Among the records that follow, how many lines include the string "MENSAJE"? Only the number is wanted.

Listed entries: Begin

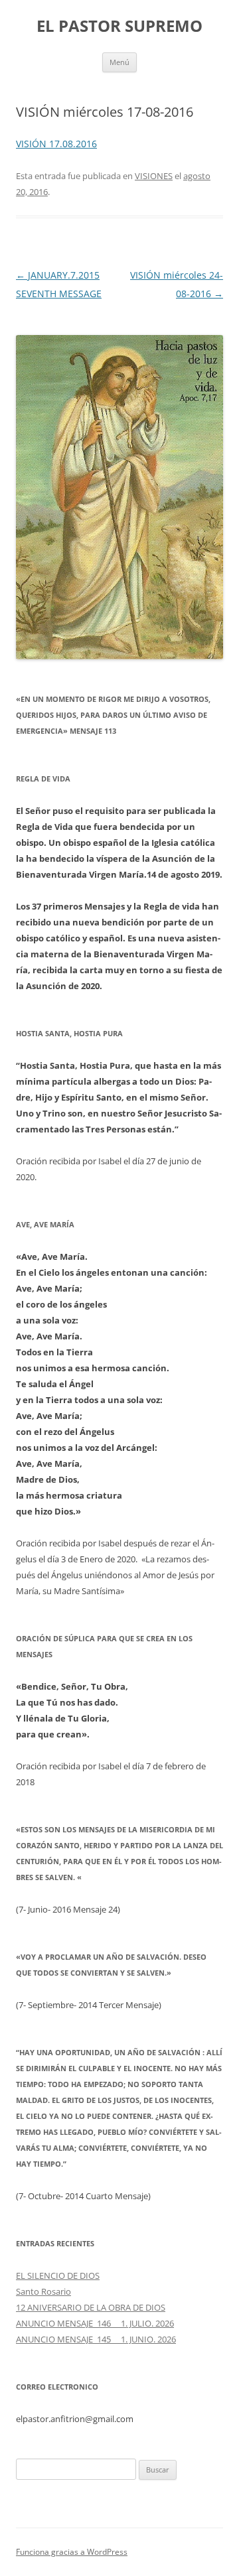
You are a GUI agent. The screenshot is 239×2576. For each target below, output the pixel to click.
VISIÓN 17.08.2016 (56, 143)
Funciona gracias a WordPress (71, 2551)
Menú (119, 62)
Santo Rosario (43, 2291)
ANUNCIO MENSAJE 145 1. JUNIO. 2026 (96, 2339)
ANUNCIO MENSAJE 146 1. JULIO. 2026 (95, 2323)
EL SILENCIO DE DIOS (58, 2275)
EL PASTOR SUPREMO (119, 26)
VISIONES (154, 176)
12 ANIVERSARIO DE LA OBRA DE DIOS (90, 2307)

Listed entries: End

Solution for this exercise
2